20代はちゃらんぽらん!?作った借金も400万円強!
気になる当せん金の使い道はというと。
「500万円は貯金です」
ほか200万円は、再び宝くじに投資するためのお金なのだとか。
「あと両親に50万円と、家族旅行に使いましたね」
とても堅実な使い方に見えるが……。
「昔はお金に困ってばかりでしたね……。400万円ほど借金があった時期もあるんですよ」
話は20代までさかのぼる。
「当時お付き合いしていた彼女にお金がかかりまして……」
惚れた弱みか、彼女が欲しいものをプレゼントし、行きたいところへ行き、食べたいものを食べさせたという。
「気が付けば借金がどんどん膨らんでいました」
結局、その彼女とは破局し、借金だけが残った。
「必死に働いて返しました。そのときは、両親にも迷惑をかけてしまいましたねー。だから今回の当せんでは、少しですが50万円ほどプレゼントしたんです」
20代後半になり、ようやく借金返済にもめどが立った。そして、そのころにお付き合いしていた女性とゴールイン。
「ようやく人並みの幸せを手に入れた感じでした(笑)」
2人の子宝にも恵まれた。しかし、幸せは長続きしなかった。
「私、技術職なのですが、結構転勤があるんですよ」
その当時も転勤を繰り返していたという。
「妻にはそれがかなり辛かったようです」
転勤した地に少し慣れると、また転勤……。
「仕方ないですよね」
それまでニコニコとした表情だったM・Mさんだったが、このときだけは視線は遠くを見ていた。
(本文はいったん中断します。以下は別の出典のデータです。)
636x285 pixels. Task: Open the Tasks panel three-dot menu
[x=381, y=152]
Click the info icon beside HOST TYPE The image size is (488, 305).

「子どもは向こうが引き取って、もう20才を迎えたんじゃないですかねー」
時は流れ続ける。そして、M・Mさんにも再び幸せが訪れることに。
「10年ちょっと前ですかね、36、37才のころに再婚したんです」
なんといま小2の男の子がいるというではないか。なんとも数奇な人生。
「まだまだがんばらないと、ですね(笑)」
再びニコニコとした表情を見せるM・Mさん。
「最近、走るようにしているんです」
体力作りの一環だという。
「昔の趣味は車いじりだったんですが、最近のコロナ騒動で変わりましたねー」
さらに、20才から吸い続けてきたタバコも止めたのだという。
「タバコって、止めるとわかるんですが、気持ちが吸わせるんですよ」
なんとも深い一言である。
「いまロトで大きな当たりを狙ってますから、少しは自分にも制約を課さないと」
欲を出しては当たりは逃げる、そうも話してくれた。ジャンボ宝くじで1等前後賞・合わせて1億3000万円を当てた福岡県・南蔵院の林住職も同じことを話していた。
「適度な額で続けることが大事だと思いますね」
M・Mさんが1回のくじに使うお金は1000円と決めているという。
若いころの大きな借金を作ってしまった失敗があったからこそ、いま堅実なお金の使い方ができているのだろう。
お金じゃないものが欲しい!心の優しい人になりたい!
普段の生活で気を付けていることはないのだろうか。
「実は私、高校のころから働いていたんですよ」
聞けば定時制の高校に通いながら、家計を助けていたという。
「そのとき、父親から仕事は人のためにしろ、って言われたんですよ」
そのころは意味がわからなかったM・Mさんだったが。
「30才過ぎてからは少しずつわかってきました。だから普段心がけているのは、いまは人のために仕事をするってことですね」
さらに当てる秘訣に関しても。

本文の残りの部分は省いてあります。